■ What to work on:
This task requires every entry to be set down again exactly.

┌─ Provided records

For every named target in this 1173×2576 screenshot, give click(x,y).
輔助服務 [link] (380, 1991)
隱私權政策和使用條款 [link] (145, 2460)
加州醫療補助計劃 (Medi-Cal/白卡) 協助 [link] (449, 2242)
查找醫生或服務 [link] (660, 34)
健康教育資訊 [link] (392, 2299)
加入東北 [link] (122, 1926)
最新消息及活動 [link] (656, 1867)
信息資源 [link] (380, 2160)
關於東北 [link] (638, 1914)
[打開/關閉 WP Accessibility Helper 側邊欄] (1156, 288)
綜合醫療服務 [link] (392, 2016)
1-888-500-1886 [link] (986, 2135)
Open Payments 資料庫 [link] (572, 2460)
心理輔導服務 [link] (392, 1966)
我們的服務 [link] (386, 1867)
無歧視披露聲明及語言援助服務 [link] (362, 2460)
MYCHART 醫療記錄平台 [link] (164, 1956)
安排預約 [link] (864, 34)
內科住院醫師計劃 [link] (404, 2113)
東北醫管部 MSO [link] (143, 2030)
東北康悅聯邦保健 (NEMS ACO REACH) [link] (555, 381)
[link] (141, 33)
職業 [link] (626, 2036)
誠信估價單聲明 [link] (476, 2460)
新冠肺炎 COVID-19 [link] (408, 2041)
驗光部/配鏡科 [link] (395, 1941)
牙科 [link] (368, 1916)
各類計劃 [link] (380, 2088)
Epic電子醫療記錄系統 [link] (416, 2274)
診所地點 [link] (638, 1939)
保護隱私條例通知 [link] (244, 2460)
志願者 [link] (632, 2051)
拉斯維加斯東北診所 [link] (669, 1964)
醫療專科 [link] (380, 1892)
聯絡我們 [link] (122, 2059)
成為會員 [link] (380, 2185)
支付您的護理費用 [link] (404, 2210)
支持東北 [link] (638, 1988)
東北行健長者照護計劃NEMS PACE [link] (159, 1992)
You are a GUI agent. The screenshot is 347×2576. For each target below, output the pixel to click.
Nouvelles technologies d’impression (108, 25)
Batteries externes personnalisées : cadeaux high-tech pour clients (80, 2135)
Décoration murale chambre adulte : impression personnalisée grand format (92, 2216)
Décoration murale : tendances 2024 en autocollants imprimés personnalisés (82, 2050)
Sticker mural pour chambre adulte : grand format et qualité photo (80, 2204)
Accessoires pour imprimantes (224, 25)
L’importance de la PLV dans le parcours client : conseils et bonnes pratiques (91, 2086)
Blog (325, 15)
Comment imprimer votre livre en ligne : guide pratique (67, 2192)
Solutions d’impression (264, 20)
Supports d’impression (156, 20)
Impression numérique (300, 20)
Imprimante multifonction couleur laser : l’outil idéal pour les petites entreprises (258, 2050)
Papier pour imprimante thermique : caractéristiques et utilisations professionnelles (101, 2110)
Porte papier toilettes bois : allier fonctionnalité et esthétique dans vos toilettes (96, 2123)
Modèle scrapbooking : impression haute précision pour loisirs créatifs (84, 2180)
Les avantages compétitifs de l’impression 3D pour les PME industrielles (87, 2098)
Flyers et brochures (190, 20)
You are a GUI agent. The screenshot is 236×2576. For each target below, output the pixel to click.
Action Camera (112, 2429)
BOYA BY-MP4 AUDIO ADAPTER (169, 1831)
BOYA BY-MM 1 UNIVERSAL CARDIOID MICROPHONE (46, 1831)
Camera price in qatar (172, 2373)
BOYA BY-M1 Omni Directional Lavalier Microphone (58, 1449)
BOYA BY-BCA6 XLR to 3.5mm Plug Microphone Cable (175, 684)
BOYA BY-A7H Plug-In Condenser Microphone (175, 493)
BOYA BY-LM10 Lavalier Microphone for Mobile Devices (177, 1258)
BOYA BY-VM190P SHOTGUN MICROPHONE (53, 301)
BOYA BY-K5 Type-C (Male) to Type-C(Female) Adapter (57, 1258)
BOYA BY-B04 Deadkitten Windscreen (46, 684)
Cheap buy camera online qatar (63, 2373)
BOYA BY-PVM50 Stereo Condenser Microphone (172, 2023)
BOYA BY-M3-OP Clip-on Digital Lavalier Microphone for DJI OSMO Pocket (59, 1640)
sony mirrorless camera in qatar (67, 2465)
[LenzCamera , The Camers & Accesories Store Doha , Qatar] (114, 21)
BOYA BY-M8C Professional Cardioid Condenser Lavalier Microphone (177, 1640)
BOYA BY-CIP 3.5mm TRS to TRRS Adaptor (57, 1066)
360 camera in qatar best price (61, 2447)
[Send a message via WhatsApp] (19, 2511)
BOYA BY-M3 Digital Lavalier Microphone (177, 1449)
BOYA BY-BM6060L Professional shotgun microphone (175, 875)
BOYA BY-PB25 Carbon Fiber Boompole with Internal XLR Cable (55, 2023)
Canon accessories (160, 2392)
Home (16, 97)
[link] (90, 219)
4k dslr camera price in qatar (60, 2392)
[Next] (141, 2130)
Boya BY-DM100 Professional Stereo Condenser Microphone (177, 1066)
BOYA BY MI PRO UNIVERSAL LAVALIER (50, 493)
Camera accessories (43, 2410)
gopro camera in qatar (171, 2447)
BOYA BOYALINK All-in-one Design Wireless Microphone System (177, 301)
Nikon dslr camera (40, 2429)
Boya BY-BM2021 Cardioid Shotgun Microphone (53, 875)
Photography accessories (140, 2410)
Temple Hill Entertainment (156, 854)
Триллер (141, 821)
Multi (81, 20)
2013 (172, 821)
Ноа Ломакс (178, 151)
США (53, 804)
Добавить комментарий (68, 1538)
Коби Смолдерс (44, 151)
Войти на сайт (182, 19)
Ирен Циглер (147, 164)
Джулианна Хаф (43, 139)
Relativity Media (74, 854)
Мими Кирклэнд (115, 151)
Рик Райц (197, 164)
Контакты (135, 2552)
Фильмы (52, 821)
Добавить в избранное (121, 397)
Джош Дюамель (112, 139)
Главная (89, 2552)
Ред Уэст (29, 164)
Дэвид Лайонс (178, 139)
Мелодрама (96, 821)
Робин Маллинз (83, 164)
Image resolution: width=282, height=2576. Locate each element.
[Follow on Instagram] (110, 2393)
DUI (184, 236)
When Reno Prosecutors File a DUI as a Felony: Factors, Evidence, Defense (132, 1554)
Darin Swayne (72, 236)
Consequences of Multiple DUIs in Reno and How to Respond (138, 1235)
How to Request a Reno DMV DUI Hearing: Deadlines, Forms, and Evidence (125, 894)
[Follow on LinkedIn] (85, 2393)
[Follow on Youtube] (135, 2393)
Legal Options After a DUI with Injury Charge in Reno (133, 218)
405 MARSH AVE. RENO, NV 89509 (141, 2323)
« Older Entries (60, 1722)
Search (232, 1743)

└─

■ Task result:
For every named target in this 1173×2576 screenshot, give click(x,y).
輔助服務 [link] (380, 1991)
隱私權政策和使用條款 [link] (145, 2460)
加州醫療補助計劃 (Medi-Cal/白卡) 協助 [link] (449, 2242)
查找醫生或服務 [link] (660, 34)
健康教育資訊 [link] (392, 2299)
加入東北 [link] (122, 1926)
最新消息及活動 [link] (656, 1867)
信息資源 [link] (380, 2160)
關於東北 [link] (638, 1914)
[打開/關閉 WP Accessibility Helper 側邊欄] (1156, 288)
綜合醫療服務 [link] (392, 2016)
1-888-500-1886 [link] (986, 2135)
Open Payments 資料庫 [link] (572, 2460)
心理輔導服務 [link] (392, 1966)
我們的服務 [link] (386, 1867)
無歧視披露聲明及語言援助服務 [link] (362, 2460)
MYCHART 醫療記錄平台 [link] (164, 1956)
安排預約 [link] (864, 34)
內科住院醫師計劃 [link] (404, 2113)
東北醫管部 MSO [link] (143, 2030)
東北康悅聯邦保健 (NEMS ACO REACH) [link] (555, 381)
[link] (141, 33)
職業 [link] (626, 2036)
誠信估價單聲明 [link] (476, 2460)
新冠肺炎 COVID-19 [link] (408, 2041)
驗光部/配鏡科 [link] (395, 1941)
牙科 [link] (368, 1916)
各類計劃 [link] (380, 2088)
Epic電子醫療記錄系統 [link] (416, 2274)
診所地點 [link] (638, 1939)
保護隱私條例通知 [link] (244, 2460)
志願者 [link] (632, 2051)
拉斯維加斯東北診所 [link] (669, 1964)
醫療專科 [link] (380, 1892)
聯絡我們 [link] (122, 2059)
成為會員 [link] (380, 2185)
支付您的護理費用 [link] (404, 2210)
支持東北 [link] (638, 1988)
東北行健長者照護計劃NEMS PACE [link] (159, 1992)
You are a GUI agent. The screenshot is 347×2576. For each target below, output the pixel to click.
Nouvelles technologies d’impression (108, 25)
Batteries externes personnalisées : cadeaux high-tech pour clients (80, 2135)
Décoration murale chambre adulte : impression personnalisée grand format (92, 2216)
Décoration murale : tendances 2024 en autocollants imprimés personnalisés (82, 2050)
Sticker mural pour chambre adulte : grand format et qualité photo (80, 2204)
Accessoires pour imprimantes (224, 25)
L’importance de la PLV dans le parcours client : conseils et bonnes pratiques (91, 2086)
Blog (325, 15)
Comment imprimer votre livre en ligne : guide pratique (67, 2192)
Solutions d’impression (264, 20)
Supports d’impression (156, 20)
Impression numérique (300, 20)
Imprimante multifonction couleur laser : l’outil idéal pour les petites entreprises (258, 2050)
Papier pour imprimante thermique : caractéristiques et utilisations professionnelles (101, 2110)
Porte papier toilettes bois : allier fonctionnalité et esthétique dans vos toilettes (96, 2123)
Modèle scrapbooking : impression haute précision pour loisirs créatifs (84, 2180)
Les avantages compétitifs de l’impression 3D pour les PME industrielles (87, 2098)
Flyers et brochures (190, 20)
You are a GUI agent. The screenshot is 236×2576. For each target below, output the pixel to click.
Action Camera (112, 2429)
BOYA BY-MP4 AUDIO ADAPTER (169, 1831)
BOYA BY-MM 1 UNIVERSAL CARDIOID MICROPHONE (46, 1831)
Camera price in qatar (172, 2373)
BOYA BY-M1 Omni Directional Lavalier Microphone (58, 1449)
BOYA BY-BCA6 XLR to 3.5mm Plug Microphone Cable (175, 684)
BOYA BY-A7H Plug-In Condenser Microphone (175, 493)
BOYA BY-LM10 Lavalier Microphone for Mobile Devices (177, 1258)
BOYA BY-VM190P SHOTGUN MICROPHONE (53, 301)
BOYA BY-K5 Type-C (Male) to Type-C(Female) Adapter (57, 1258)
BOYA BY-B04 Deadkitten Windscreen (46, 684)
Cheap buy camera online qatar (63, 2373)
BOYA BY-PVM50 Stereo Condenser Microphone (172, 2023)
BOYA BY-M3-OP Clip-on Digital Lavalier Microphone for DJI OSMO Pocket (59, 1640)
sony mirrorless camera in qatar (67, 2465)
[LenzCamera , The Camers & Accesories Store Doha , Qatar] (114, 21)
BOYA BY-M8C Professional Cardioid Condenser Lavalier Microphone (177, 1640)
BOYA BY-CIP 3.5mm TRS to TRRS Adaptor (57, 1066)
360 camera in qatar best price (61, 2447)
[Send a message via WhatsApp] (19, 2511)
BOYA BY-M3 Digital Lavalier Microphone (177, 1449)
BOYA BY-BM6060L Professional shotgun microphone (175, 875)
BOYA BY-PB25 Carbon Fiber Boompole with Internal XLR Cable (55, 2023)
Canon accessories (160, 2392)
Home (16, 97)
[link] (90, 219)
4k dslr camera price in qatar (60, 2392)
[Next] (141, 2130)
Boya BY-DM100 Professional Stereo Condenser Microphone (177, 1066)
BOYA BY MI PRO UNIVERSAL LAVALIER (50, 493)
Camera accessories (43, 2410)
gopro camera in qatar (171, 2447)
BOYA BOYALINK All-in-one Design Wireless Microphone System (177, 301)
Nikon dslr camera (40, 2429)
Boya BY-BM2021 Cardioid Shotgun Microphone (53, 875)
Photography accessories (140, 2410)
Temple Hill Entertainment (156, 854)
Триллер (141, 821)
Multi (81, 20)
2013 (172, 821)
Ноа Ломакс (178, 151)
США (53, 804)
Добавить комментарий (68, 1538)
Коби Смолдерс (44, 151)
Войти на сайт (182, 19)
Ирен Циглер (147, 164)
Джулианна Хаф (43, 139)
Relativity Media (74, 854)
Мими Кирклэнд (115, 151)
Рик Райц (197, 164)
Контакты (135, 2552)
Фильмы (52, 821)
Добавить в избранное (121, 397)
Джош Дюамель (112, 139)
Главная (89, 2552)
Ред Уэст (29, 164)
Дэвид Лайонс (178, 139)
Мелодрама (96, 821)
Робин Маллинз (83, 164)
Image resolution: width=282, height=2576. Locate each element.
[Follow on Instagram] (110, 2393)
DUI (184, 236)
When Reno Prosecutors File a DUI as a Felony: Factors, Evidence, Defense (132, 1554)
Darin Swayne (72, 236)
Consequences of Multiple DUIs in Reno and How to Respond (138, 1235)
How to Request a Reno DMV DUI Hearing: Deadlines, Forms, and Evidence (125, 894)
[Follow on LinkedIn] (85, 2393)
[Follow on Youtube] (135, 2393)
Legal Options After a DUI with Injury Charge in Reno (133, 218)
405 MARSH AVE. RENO, NV 89509 (141, 2323)
« Older Entries (60, 1722)
Search (232, 1743)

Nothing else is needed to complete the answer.